Admission and supply chain

  • Cosign-on-admission gating. A ValidatingAdmissionPolicy that rejects sandboxes whose images lack a cosign signature matching the configured identity / issuer. The read surface (signature attestation in status) is already shipped; the enforcement webhook is the missing piece.

Egress allowlist authority flip

  • Make the signed OCI allowlist authoritative. Today the inline allowedEndpoints field on KarsSandbox is the source of truth and the signed artifact (when present) is a parallel check. The plan is to make the signed artifact the only source of truth, with the inline field becoming a read-only convenience.
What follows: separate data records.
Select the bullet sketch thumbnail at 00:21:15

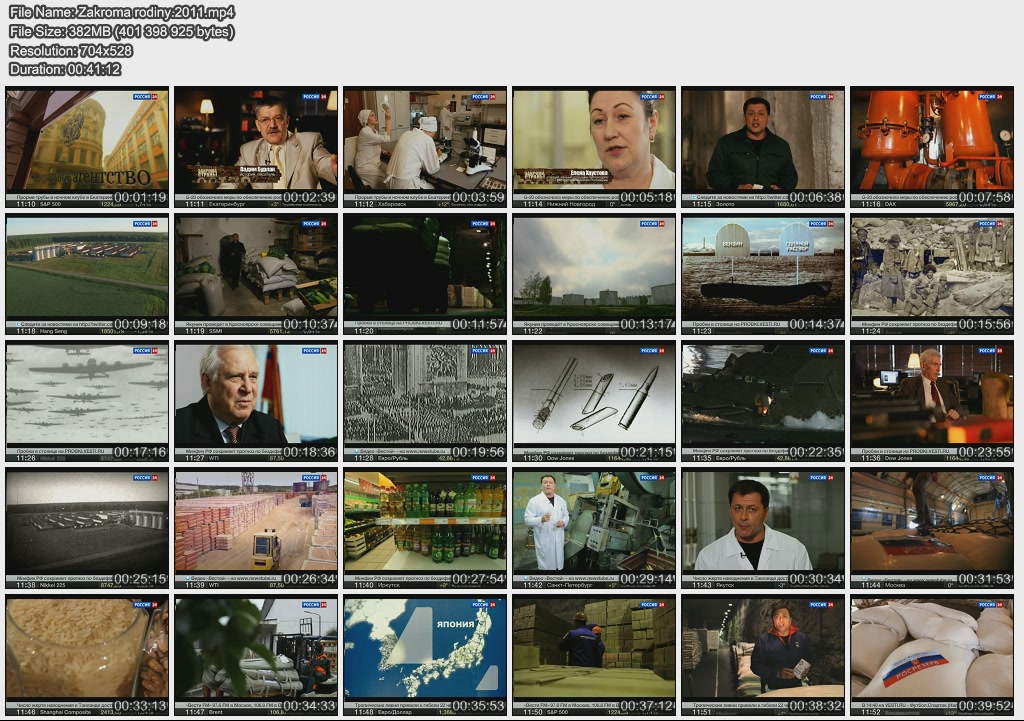(x=594, y=401)
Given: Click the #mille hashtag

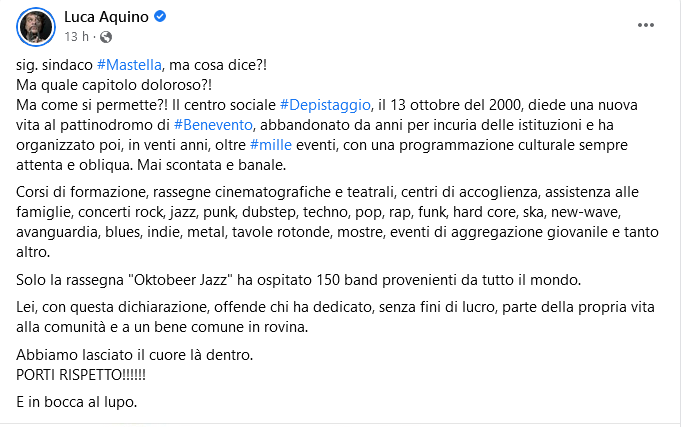Looking at the screenshot, I should pos(271,145).
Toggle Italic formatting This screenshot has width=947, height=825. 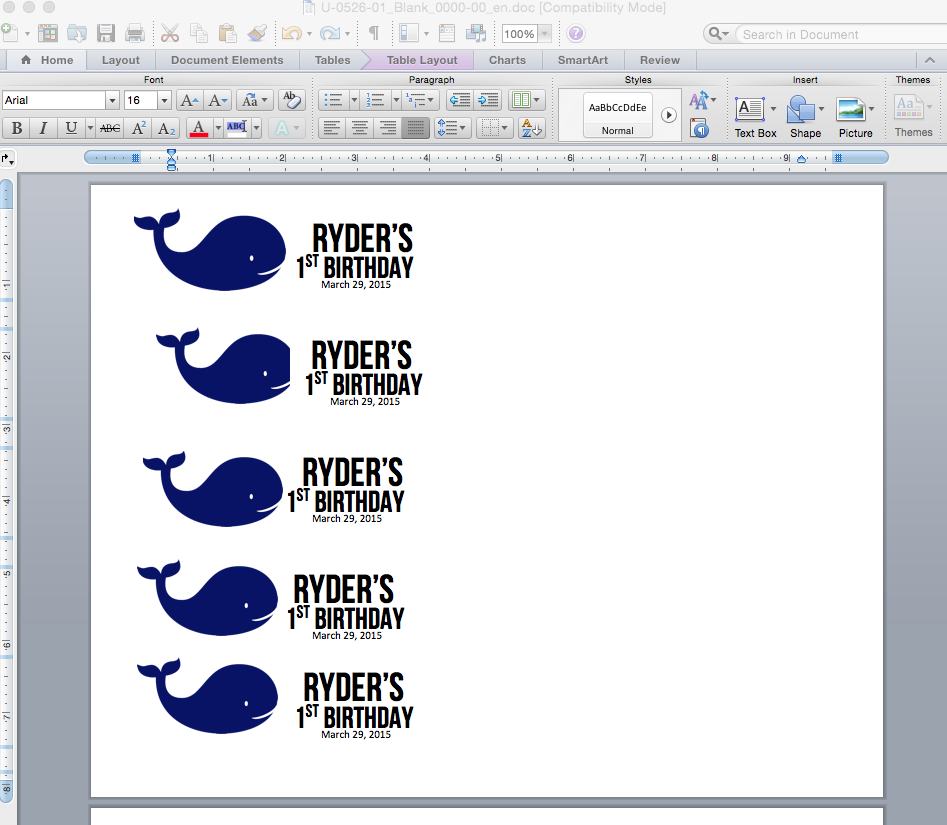coord(43,128)

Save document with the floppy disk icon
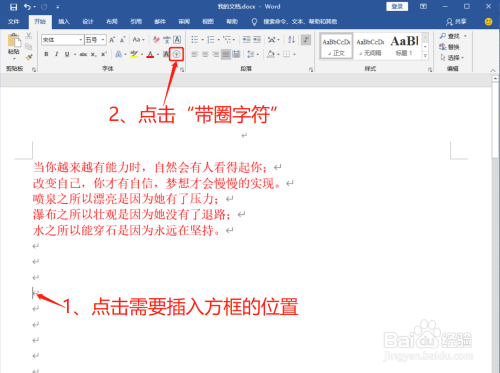tap(13, 7)
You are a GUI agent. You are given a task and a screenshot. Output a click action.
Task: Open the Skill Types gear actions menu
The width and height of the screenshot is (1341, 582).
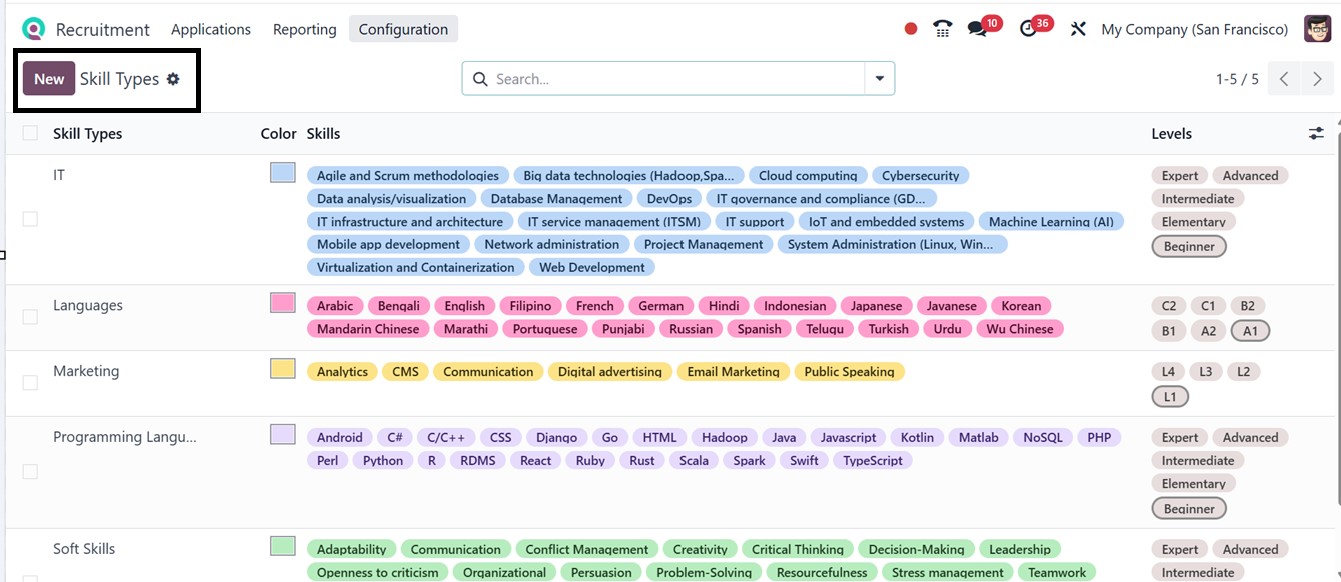click(x=173, y=79)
See egress-proxy.md.

More runtimes

  • CrewAI as a first-class runtime adapter.
  • Microsoft Agent Framework (.NET) — currently trimmed because Microsoft.AgentGovernance 3.x ships no AgentMeshClient for .NET. Returns when AGT lands inter-agent comms on that platform.
  • Native Strands / Google ADK adapters once their tool-loop SDKs stabilise.

Multi-cluster and DR

  • Multi-cluster federation — federated mesh registry, cross-cluster TrustGraph, cross-cluster kars handoff.
  • AgentMesh registry / relay disaster recovery — backup / restore path for relay state, regional failover playbook.
  • Per-cluster token budget enforced at the router, in addition to per-tenant.

Observability and certification

  • App Insights workbooks shipped under deploy/workbooks/ so the dashboards we use internally are reproducible.
  • Public certification against the CNCF Kubernetes AI Conformance suite once the upstream certification programme is published.

Backlog (no timeline)

  • Confidential controller + router-mediated controller egress.
  • Signed reconcile audit-chain emission (the read surface is already shipped).
  • Public AAIF / CNCF Sandbox filing.

This roadmap is intentionally short. The current surface is large; we'd rather ship fewer themes at high quality than chase a wide wishlist.